Sage femme

Dans « Sage Femme », Martin Provost met face à face les deux Catherine du cinéma français : Deneuve et Frot.

Claire (Catherine Frot) est sage-femme dans une petite maternité de Mantes la Jolie. Elle mène une vie bien rangée, tout entière animée par les joies que lui procure son travail, aider à la mise au monde de petits humains. Elle occupe ses loisirs à entretenir un jardin potager et floral en bord de rivière. Mais sa vie bascule : son fils Simon se met en ménage avec Lucie, enceinte ; la maternité va fermer et elle ne se résout pas à aller travailler dans une usine à naissances.Béatrice (Catherine Deneuve) a été l’amante du père du Claire. Lorsqu’elle l’a quitté, il y a trente ans, celui-ci s’est donné la mort. Béatrice se sait atteinte d’un cancer fatal. Son temps de vie est compté. Elle débarque dans la vie de Claire, parce que le père de celle-ci est le seul homme qu’elle ait vraiment aimé.

Le contact de Claire est Béatrice est glacial. Claire reproche à Béatrice d’avoir tué son père. Béatrice, qui aime le vin, l’argent et le jeu, ne comprend pas le style de vie austère jusqu’à la tristesse de Claire.

Le film montre le chemin parcouru en quelques semaines par Claire, qui va peu à peu lâcher prise, laisser Paul (Olivier Gourmet), un conducteur de poids-lourds, entrer dans sa vie et abandonner le métier qu’elle adore, sage-femme, pour devenir simplement une sage femme.

Quant à Bénédicte, elle laisse tomber le masque. Elle se présentait comme une princesse russe conquérante briseuse de cœurs.
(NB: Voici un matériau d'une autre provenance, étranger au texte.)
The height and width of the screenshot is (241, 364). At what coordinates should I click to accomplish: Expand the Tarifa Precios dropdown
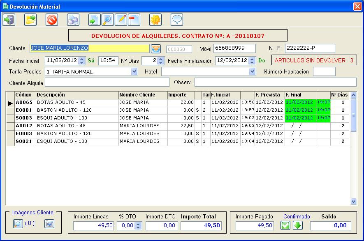(134, 72)
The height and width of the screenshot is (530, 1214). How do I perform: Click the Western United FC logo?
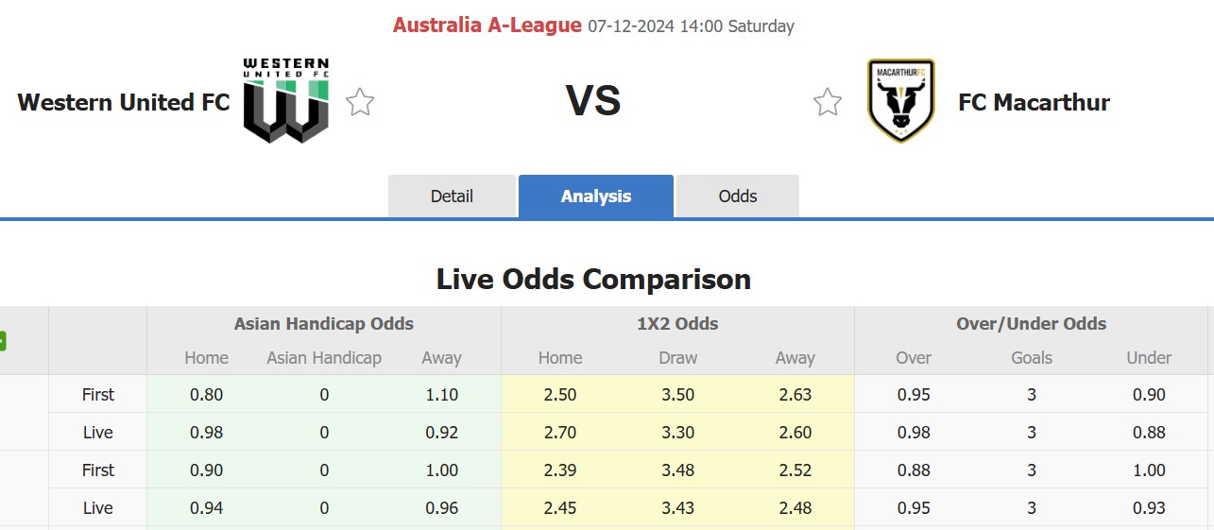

Elle se met à nu comme la fille non désirée de concierges parisiens, maintenant terrifiée par l’approche de la mort, suppliant l’aide de celle dont elle fait implicitement sa fille adoptive.

Claire accouchera Bénédicte de sa mort, comme elle accoucha de son bébé une jeune femme il y a vingt-huit ans, sauvant le bébé de la mort en lui donnant son propre sang.

« Sage Femme » souffre parfois de longueurs et d’un excès de bons sentiments. Mais l’antagonisme entre l’irruption de la vie par l’accouchement et l’approche de la mort est fécond et rend ce film attachant.